• **Exercise task**
Retype the lines from the one containing "How do I perform: Click the" through the one containing "Looking at the screenshot, I should [366, 180].", both included, and nothing else.
========================================================================
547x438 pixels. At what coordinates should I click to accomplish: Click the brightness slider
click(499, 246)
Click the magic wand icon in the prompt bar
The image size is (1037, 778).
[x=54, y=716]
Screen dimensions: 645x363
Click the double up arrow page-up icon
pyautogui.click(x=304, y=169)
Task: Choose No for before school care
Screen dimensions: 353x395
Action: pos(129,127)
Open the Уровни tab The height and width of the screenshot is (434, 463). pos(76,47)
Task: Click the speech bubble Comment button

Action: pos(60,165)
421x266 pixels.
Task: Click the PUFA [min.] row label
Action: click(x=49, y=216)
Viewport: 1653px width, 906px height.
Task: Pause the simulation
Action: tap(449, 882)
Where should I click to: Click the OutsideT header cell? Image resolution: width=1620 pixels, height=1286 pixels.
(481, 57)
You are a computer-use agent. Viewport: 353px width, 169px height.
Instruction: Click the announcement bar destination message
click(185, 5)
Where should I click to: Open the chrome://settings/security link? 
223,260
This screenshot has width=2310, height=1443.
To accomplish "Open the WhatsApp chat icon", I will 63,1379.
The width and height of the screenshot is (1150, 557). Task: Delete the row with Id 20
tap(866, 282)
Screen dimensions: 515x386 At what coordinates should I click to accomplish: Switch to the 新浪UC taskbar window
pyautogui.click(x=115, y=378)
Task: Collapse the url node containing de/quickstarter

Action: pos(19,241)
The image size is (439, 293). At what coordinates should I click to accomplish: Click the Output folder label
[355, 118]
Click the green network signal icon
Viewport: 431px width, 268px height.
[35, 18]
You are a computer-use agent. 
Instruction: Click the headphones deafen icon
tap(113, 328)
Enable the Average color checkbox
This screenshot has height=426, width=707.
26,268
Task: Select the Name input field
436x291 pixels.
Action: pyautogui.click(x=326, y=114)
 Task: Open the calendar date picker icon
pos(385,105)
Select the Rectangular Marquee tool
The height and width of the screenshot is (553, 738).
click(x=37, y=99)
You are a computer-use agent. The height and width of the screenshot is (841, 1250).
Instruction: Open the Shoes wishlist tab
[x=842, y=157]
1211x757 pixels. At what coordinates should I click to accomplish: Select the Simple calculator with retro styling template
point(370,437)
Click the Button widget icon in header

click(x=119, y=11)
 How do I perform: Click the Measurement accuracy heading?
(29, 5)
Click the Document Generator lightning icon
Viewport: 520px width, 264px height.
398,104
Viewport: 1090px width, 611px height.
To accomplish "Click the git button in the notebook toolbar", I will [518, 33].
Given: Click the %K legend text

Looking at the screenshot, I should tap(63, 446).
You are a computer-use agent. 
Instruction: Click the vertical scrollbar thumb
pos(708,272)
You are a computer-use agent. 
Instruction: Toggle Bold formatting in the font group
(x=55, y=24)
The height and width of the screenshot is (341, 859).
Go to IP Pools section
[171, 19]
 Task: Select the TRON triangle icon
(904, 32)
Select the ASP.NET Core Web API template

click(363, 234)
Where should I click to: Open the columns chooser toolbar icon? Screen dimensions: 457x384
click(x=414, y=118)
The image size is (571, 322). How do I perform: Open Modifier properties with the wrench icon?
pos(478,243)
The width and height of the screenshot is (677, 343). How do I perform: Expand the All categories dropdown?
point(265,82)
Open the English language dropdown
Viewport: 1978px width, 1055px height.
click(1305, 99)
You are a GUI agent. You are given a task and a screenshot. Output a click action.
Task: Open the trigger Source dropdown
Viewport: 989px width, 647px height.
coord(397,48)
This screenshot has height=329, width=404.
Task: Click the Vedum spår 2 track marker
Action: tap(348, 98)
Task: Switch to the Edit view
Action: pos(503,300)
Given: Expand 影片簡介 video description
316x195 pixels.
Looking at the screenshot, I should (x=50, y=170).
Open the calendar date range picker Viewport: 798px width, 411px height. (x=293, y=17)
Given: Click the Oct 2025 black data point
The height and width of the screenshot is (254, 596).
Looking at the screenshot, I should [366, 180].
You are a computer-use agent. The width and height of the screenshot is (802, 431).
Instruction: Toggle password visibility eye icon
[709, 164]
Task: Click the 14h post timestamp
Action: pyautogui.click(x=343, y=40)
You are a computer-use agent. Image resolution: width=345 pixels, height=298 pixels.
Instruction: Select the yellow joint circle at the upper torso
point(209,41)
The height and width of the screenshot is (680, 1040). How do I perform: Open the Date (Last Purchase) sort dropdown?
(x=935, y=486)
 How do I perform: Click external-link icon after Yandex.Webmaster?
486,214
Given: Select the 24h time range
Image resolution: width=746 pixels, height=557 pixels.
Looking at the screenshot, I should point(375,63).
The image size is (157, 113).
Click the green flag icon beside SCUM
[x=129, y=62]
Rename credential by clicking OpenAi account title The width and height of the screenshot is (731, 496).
========================================================================
• **Answer for this exercise**
 How do I perform: Click the Measurement accuracy heading?
(29, 5)
Click the Document Generator lightning icon
Viewport: 520px width, 264px height.
398,104
Viewport: 1090px width, 611px height.
To accomplish "Click the git button in the notebook toolbar", I will [518, 33].
Given: Click the %K legend text

Looking at the screenshot, I should tap(63, 446).
You are a computer-use agent. 
Instruction: Click the vertical scrollbar thumb
pos(708,272)
You are a computer-use agent. 
Instruction: Toggle Bold formatting in the font group
(x=55, y=24)
The height and width of the screenshot is (341, 859).
Go to IP Pools section
[171, 19]
 Task: Select the TRON triangle icon
(904, 32)
Select the ASP.NET Core Web API template

click(363, 234)
Where should I click to: Open the columns chooser toolbar icon? Screen dimensions: 457x384
click(x=414, y=118)
The image size is (571, 322). How do I perform: Open Modifier properties with the wrench icon?
pos(478,243)
The width and height of the screenshot is (677, 343). How do I perform: Expand the All categories dropdown?
point(265,82)
Open the English language dropdown
Viewport: 1978px width, 1055px height.
click(1305, 99)
You are a GUI agent. You are given a task and a screenshot. Output a click action.
Task: Open the trigger Source dropdown
Viewport: 989px width, 647px height.
coord(397,48)
This screenshot has height=329, width=404.
Task: Click the Vedum spår 2 track marker
Action: tap(348, 98)
Task: Switch to the Edit view
Action: pos(503,300)
Given: Expand 影片簡介 video description
316x195 pixels.
Looking at the screenshot, I should (x=50, y=170).
Open the calendar date range picker Viewport: 798px width, 411px height. (x=293, y=17)
Given: Click the Oct 2025 black data point
The height and width of the screenshot is (254, 596).
Looking at the screenshot, I should [366, 180].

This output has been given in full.